### Written problem A
In the CUTLASS overview, rewrite the part that opens with the words containing "# CUTLASS 2.7" and closes with "and applications.", swapping each "template" for "generic".

### Supplied passage
-------
![ALT](/media/images/gemm-hierarchy-with-epilogue-no-labels.png "Complete CUDA GEMM decomposition")
# CUTLASS 2.7
_CUTLASS 2.7 - September 2021_
CUTLASS is a collection of CUDA C++ template abstractions for implementing
high-performance matrix-multiplication (GEMM) and related computations at all levels
and scales within CUDA. It incorporates strategies for hierarchical decomposition and
data movement similar to those used to implement cuBLAS and cuDNN. CUTLASS decomposes
these "moving parts" into reusable, modular software components abstracted by C++ template
classes. These thread-wide, warp-wide, block-wide, and device-wide primitives can be specialized
and tuned via custom tiling sizes, data types, and other algorithmic policy. The
resulting flexibility simplifies their use as building blocks within custom kernels
and applications.
To support a wide variety of applications, CUTLASS provides extensive support for
mixed-precision computations, providing specialized data-movement and
multiply-accumulate abstractions for half-precision floating
point (FP16), BFloat16 (BF16), Tensor Float 32 (TF32),
single-precision floating point (FP32), double-precision floating
point (FP64) types, integer data types (4b and 8b), and binary data types (1b).
-------
### Written problem B
From the records, transcribe without changes the part that opens with the line containing "Click the drag handle of the id field" and closes with the line containing "click(558, 615)".

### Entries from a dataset
-------
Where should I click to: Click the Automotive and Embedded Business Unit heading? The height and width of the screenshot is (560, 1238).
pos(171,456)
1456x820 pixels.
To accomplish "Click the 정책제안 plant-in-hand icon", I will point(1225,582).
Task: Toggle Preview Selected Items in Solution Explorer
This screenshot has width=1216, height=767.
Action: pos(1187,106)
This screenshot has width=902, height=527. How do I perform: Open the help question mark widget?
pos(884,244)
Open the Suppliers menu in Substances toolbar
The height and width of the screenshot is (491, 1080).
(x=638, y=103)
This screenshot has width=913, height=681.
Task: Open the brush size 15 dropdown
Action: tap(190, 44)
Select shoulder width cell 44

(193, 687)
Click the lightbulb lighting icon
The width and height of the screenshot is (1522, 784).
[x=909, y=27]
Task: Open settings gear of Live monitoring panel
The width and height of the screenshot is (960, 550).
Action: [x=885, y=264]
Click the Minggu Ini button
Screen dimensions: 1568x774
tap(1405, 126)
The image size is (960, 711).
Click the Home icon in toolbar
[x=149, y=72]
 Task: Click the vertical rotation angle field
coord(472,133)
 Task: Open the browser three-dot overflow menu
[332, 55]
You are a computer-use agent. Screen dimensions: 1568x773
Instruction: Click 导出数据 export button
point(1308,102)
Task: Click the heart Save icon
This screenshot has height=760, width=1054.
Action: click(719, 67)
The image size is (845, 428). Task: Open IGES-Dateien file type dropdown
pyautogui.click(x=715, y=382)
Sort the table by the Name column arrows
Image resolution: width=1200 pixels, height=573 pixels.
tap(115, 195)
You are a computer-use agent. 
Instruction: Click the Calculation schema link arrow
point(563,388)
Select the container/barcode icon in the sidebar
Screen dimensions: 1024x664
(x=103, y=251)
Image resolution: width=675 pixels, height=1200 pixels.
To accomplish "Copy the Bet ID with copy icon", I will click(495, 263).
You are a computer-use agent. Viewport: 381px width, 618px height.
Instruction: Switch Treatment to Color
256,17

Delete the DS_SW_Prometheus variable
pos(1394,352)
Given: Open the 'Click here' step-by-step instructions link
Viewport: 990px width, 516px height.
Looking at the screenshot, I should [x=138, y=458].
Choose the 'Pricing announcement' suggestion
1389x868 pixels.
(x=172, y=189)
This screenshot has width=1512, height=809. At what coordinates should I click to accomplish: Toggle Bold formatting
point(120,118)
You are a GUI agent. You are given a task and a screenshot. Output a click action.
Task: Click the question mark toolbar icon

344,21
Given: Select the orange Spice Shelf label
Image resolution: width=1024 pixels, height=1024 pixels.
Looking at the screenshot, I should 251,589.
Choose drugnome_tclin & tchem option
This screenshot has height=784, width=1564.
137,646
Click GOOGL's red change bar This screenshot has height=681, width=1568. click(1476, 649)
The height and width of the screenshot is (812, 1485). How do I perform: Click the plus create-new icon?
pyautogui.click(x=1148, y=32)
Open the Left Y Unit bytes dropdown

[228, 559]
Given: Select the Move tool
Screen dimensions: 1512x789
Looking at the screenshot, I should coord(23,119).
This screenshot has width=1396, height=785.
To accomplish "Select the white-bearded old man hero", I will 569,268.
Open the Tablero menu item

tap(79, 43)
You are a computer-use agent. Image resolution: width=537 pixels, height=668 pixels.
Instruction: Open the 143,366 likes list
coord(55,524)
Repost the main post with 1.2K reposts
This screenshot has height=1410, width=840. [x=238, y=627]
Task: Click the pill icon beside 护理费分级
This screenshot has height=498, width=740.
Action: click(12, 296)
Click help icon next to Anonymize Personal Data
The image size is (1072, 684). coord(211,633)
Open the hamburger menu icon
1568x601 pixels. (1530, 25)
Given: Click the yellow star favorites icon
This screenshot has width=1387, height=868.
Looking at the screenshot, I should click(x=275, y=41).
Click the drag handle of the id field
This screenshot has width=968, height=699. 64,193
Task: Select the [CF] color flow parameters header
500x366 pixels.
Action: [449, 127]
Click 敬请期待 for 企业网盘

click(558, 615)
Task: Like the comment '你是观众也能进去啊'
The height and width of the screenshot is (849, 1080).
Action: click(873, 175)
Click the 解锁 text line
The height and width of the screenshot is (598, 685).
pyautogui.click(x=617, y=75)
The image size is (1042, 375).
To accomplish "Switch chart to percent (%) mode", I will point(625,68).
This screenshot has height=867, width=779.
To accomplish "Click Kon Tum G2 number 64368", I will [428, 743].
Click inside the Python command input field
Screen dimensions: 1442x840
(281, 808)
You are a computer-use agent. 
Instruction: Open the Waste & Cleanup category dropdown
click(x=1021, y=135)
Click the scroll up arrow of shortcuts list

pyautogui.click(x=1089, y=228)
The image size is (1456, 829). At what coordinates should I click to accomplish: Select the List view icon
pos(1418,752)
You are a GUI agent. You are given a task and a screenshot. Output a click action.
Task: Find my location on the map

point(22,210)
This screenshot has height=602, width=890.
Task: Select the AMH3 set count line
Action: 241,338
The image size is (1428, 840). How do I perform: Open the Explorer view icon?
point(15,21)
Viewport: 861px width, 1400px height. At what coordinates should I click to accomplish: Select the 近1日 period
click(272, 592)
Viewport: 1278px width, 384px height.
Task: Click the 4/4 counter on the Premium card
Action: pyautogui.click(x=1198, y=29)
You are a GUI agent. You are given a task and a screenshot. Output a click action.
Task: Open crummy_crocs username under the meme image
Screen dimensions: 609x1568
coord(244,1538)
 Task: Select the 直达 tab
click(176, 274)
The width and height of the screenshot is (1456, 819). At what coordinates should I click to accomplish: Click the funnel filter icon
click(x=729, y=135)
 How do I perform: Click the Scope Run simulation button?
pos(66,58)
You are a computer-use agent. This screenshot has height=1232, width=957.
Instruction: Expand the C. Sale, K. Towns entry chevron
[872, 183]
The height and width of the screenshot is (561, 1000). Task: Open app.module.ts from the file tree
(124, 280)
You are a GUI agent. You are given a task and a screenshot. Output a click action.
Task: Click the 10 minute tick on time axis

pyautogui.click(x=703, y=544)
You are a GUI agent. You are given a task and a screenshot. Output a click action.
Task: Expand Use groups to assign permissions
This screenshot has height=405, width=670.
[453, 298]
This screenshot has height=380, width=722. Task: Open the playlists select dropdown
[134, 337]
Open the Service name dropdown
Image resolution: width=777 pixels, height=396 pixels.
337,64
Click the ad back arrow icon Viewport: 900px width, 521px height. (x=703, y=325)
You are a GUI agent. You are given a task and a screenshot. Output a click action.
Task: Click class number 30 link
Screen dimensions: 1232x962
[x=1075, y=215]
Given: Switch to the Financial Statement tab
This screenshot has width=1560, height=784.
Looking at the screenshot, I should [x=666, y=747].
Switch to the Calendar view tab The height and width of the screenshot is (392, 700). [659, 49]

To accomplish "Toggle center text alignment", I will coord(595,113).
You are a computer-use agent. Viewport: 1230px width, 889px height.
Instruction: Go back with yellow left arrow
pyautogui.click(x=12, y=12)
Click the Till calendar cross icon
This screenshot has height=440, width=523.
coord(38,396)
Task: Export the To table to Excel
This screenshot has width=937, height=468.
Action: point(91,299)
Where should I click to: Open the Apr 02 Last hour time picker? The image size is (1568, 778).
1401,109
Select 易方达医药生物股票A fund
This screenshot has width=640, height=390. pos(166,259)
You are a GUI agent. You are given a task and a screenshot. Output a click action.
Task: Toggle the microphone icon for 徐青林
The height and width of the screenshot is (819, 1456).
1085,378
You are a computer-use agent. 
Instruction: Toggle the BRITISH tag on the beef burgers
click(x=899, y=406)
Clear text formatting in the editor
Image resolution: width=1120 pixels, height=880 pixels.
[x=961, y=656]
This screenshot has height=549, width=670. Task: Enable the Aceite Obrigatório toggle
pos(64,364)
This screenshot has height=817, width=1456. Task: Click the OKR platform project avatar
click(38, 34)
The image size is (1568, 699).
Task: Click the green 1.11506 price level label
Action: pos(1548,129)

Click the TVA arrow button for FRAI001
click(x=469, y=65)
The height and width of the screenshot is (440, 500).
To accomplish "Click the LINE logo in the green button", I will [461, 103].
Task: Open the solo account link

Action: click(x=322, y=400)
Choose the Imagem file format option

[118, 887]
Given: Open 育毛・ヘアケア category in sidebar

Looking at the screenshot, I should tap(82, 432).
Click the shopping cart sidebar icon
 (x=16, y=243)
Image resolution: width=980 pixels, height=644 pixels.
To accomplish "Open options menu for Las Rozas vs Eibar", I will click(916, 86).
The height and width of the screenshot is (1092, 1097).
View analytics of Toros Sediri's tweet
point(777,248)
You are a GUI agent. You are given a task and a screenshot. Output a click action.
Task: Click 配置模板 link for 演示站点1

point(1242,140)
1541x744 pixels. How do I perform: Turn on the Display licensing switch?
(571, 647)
-------
### Exercise answer A
# CUTLASS 2.7
_CUTLASS 2.7 - September 2021_
CUTLASS is a collection of CUDA C++ generic abstractions for implementing
high-performance matrix-multiplication (GEMM) and related computations at all levels
and scales within CUDA. It incorporates strategies for hierarchical decomposition and
data movement similar to those used to implement cuBLAS and cuDNN. CUTLASS decomposes
these "moving parts" into reusable, modular software components abstracted by C++ generic
classes. These thread-wide, warp-wide, block-wide, and device-wide primitives can be specialized
and tuned via custom tiling sizes, data types, and other algorithmic policy. The
resulting flexibility simplifies their use as building blocks within custom kernels
and applications.

### Exercise answer B
Click the drag handle of the id field
This screenshot has width=968, height=699. 64,193
Task: Select the [CF] color flow parameters header
500x366 pixels.
Action: [449, 127]
Click 敬请期待 for 企业网盘

click(558, 615)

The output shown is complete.